Glucagon-like peptide-1 agonists, a class of medications known as GLP-1s, have grown in popularity, initially for the treatment of type 2 diabetes and more recently for obesity and other labeled and off-label indications for use. GLP-1 is a hormone that helps regulate blood sugar levels and slows stomach emptying. GLP-1 receptor agonists are medications that mimic the effects of the naturally occurring physiological hormone GLP-1. These branded prescription pharmaceuticals – approved by the Food and Drug Administration – are so popular and in demand that pharmaceutical manufacturers could not keep up with production.
Ozempic®, manufactured by Novo Nordisk, was the first semaglutide-based GLP-1 to enter the market, introduced in 2017 following FDA approval for treatment of adults with type 2 diabetes.
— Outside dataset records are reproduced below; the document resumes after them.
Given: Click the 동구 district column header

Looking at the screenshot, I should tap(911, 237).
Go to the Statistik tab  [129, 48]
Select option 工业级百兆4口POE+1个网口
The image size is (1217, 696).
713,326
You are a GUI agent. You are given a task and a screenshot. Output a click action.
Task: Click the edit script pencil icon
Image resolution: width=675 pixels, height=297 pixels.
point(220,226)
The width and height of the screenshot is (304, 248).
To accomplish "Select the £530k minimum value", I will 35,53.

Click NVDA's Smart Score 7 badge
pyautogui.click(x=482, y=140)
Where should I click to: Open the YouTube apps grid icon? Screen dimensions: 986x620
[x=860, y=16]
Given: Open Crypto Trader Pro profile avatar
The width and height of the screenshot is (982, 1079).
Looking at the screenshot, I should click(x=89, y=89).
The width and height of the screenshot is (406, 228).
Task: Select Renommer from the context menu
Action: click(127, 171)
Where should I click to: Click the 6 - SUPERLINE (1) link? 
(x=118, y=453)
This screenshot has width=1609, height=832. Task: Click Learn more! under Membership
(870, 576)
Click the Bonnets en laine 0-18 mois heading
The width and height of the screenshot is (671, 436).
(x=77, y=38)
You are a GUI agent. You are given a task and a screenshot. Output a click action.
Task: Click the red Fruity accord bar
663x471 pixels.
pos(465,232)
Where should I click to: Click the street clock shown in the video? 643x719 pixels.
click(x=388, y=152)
Wegovy® (the same drug as Ozempic rebranded for an obesity indication) was approved in June 2021 for chronic weight management in obese/overweight adults with at least one weight-related condition. Some strengths of these drugs were first added to FDA’s Drug Shortages list in March 2022 (Wegovy®) and August 2022 (Ozempic®). On February 21, 2025, semaglutide was taken off the shortage list.
Mounjaro®, Eli Lilly’s diabetes GLP-1, entered the market in May 2022 and quickly became a competitor to Ozempic®. Zepbound® (the same drug as Mounjaro® but rebranded for an obesity indication) was later approved in November 2023 for weight management. These drugs contain a complex active ingredient molecule called tirzepatide, which targets GLP-1 and other hormone receptors. After consumer/patient demand was unable to be met by Eli Lilly, some strengths of Mounjaro® and Zepbound® were placed on FDA’s shortage list. On December 19, 2024, tirzepatide was taken off the shortage list.
FDA’s Drug Shortages List
FDA’s shortage list is based on FDA’s frequent tracking of information received from pharmaceutical manufacturers about their ability to meet the market need. Pursuant to the federal Food, Drug, and Cosmetic Act (“FDCA”), FDA is required to maintain an up-to-date list of drugs that are determined to be in shortage. This list is required to identify the name of the drug, each manufacturer, the reason for the shortage and the estimated duration.
When a drug is placed on the shortage list, Congress permits FDCA § 503A state-licensed compounding pharmacies and § 503B outsourcing facilities to prepare compounded drug products which are “essentially a copy” of the FDA approved drug, particularly its active ingredient. Because compounders are subject to less oversight than drug manufacturers, and often due to intellectual property protections, this type of compounding is only permitted while a shortage persists. Thus, once Mounjaro® and Zepbound® were placed on the “shortage list,” Eli Lilly essentially, but temporarily, lost its exclusive right to manufacture and sell tirzepatide products.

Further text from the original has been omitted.